(SOURCE RECORDS begins)
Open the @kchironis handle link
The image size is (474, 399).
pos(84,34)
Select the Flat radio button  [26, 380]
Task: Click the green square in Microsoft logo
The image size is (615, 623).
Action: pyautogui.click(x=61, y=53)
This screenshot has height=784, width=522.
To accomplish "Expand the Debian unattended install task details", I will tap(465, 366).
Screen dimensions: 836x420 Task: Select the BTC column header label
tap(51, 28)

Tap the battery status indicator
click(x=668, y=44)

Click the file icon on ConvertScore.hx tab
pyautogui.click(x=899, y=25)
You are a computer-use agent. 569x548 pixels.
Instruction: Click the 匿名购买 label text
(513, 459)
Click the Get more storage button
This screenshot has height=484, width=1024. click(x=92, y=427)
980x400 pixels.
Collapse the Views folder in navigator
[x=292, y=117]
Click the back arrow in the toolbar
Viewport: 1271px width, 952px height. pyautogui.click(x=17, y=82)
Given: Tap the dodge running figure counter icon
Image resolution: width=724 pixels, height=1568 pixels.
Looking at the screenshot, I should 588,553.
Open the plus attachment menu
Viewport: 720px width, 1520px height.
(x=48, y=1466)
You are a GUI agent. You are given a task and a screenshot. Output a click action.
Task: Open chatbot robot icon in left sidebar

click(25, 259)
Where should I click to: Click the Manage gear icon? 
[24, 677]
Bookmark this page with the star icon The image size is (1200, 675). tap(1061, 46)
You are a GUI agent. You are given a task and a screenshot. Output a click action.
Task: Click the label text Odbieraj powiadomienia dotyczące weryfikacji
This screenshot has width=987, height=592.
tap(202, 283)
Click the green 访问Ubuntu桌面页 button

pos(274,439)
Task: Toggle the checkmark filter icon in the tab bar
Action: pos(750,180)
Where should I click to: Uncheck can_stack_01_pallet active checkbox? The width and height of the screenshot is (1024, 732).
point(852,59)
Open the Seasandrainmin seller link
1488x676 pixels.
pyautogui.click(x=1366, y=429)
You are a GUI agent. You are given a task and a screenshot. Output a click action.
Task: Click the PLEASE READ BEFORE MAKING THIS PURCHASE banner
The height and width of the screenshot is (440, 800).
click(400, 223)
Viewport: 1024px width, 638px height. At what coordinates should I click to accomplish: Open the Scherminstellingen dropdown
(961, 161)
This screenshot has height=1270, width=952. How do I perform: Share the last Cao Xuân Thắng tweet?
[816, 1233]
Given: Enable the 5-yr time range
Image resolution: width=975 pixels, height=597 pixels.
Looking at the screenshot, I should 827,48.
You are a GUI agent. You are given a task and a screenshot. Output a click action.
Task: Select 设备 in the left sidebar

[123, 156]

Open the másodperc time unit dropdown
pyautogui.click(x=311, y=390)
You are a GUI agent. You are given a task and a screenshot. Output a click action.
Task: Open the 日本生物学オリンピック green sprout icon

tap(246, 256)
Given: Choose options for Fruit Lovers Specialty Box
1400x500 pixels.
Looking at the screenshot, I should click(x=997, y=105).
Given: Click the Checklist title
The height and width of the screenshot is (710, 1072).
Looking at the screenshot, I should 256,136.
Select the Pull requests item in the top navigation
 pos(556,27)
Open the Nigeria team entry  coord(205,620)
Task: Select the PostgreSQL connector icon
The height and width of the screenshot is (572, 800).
(SOURCE RECORDS ends)
* **WORK ITEM**
When you copy the data, keep every line word for word.

* **EXERCISE SOLUTION**
Open the @kchironis handle link
The image size is (474, 399).
pos(84,34)
Select the Flat radio button  [26, 380]
Task: Click the green square in Microsoft logo
The image size is (615, 623).
Action: pyautogui.click(x=61, y=53)
This screenshot has height=784, width=522.
To accomplish "Expand the Debian unattended install task details", I will tap(465, 366).
Screen dimensions: 836x420 Task: Select the BTC column header label
tap(51, 28)

Tap the battery status indicator
click(x=668, y=44)

Click the file icon on ConvertScore.hx tab
pyautogui.click(x=899, y=25)
You are a computer-use agent. 569x548 pixels.
Instruction: Click the 匿名购买 label text
(513, 459)
Click the Get more storage button
This screenshot has height=484, width=1024. click(x=92, y=427)
980x400 pixels.
Collapse the Views folder in navigator
[x=292, y=117]
Click the back arrow in the toolbar
Viewport: 1271px width, 952px height. pyautogui.click(x=17, y=82)
Given: Tap the dodge running figure counter icon
Image resolution: width=724 pixels, height=1568 pixels.
Looking at the screenshot, I should 588,553.
Open the plus attachment menu
Viewport: 720px width, 1520px height.
(x=48, y=1466)
You are a GUI agent. You are given a task and a screenshot. Output a click action.
Task: Open chatbot robot icon in left sidebar

click(25, 259)
Where should I click to: Click the Manage gear icon? 
[24, 677]
Bookmark this page with the star icon The image size is (1200, 675). tap(1061, 46)
You are a GUI agent. You are given a task and a screenshot. Output a click action.
Task: Click the label text Odbieraj powiadomienia dotyczące weryfikacji
This screenshot has width=987, height=592.
tap(202, 283)
Click the green 访问Ubuntu桌面页 button

pos(274,439)
Task: Toggle the checkmark filter icon in the tab bar
Action: pos(750,180)
Where should I click to: Uncheck can_stack_01_pallet active checkbox? The width and height of the screenshot is (1024, 732).
point(852,59)
Open the Seasandrainmin seller link
1488x676 pixels.
pyautogui.click(x=1366, y=429)
You are a GUI agent. You are given a task and a screenshot. Output a click action.
Task: Click the PLEASE READ BEFORE MAKING THIS PURCHASE banner
The height and width of the screenshot is (440, 800).
click(400, 223)
Viewport: 1024px width, 638px height. At what coordinates should I click to accomplish: Open the Scherminstellingen dropdown
(961, 161)
This screenshot has height=1270, width=952. How do I perform: Share the last Cao Xuân Thắng tweet?
[816, 1233]
Given: Enable the 5-yr time range
Image resolution: width=975 pixels, height=597 pixels.
Looking at the screenshot, I should 827,48.
You are a GUI agent. You are given a task and a screenshot. Output a click action.
Task: Select 设备 in the left sidebar

[123, 156]

Open the másodperc time unit dropdown
pyautogui.click(x=311, y=390)
You are a GUI agent. You are given a task and a screenshot. Output a click action.
Task: Open the 日本生物学オリンピック green sprout icon

tap(246, 256)
Given: Choose options for Fruit Lovers Specialty Box
1400x500 pixels.
Looking at the screenshot, I should click(x=997, y=105).
Given: Click the Checklist title
The height and width of the screenshot is (710, 1072).
Looking at the screenshot, I should 256,136.
Select the Pull requests item in the top navigation
 pos(556,27)
Open the Nigeria team entry  coord(205,620)
Task: Select the PostgreSQL connector icon
The height and width of the screenshot is (572, 800).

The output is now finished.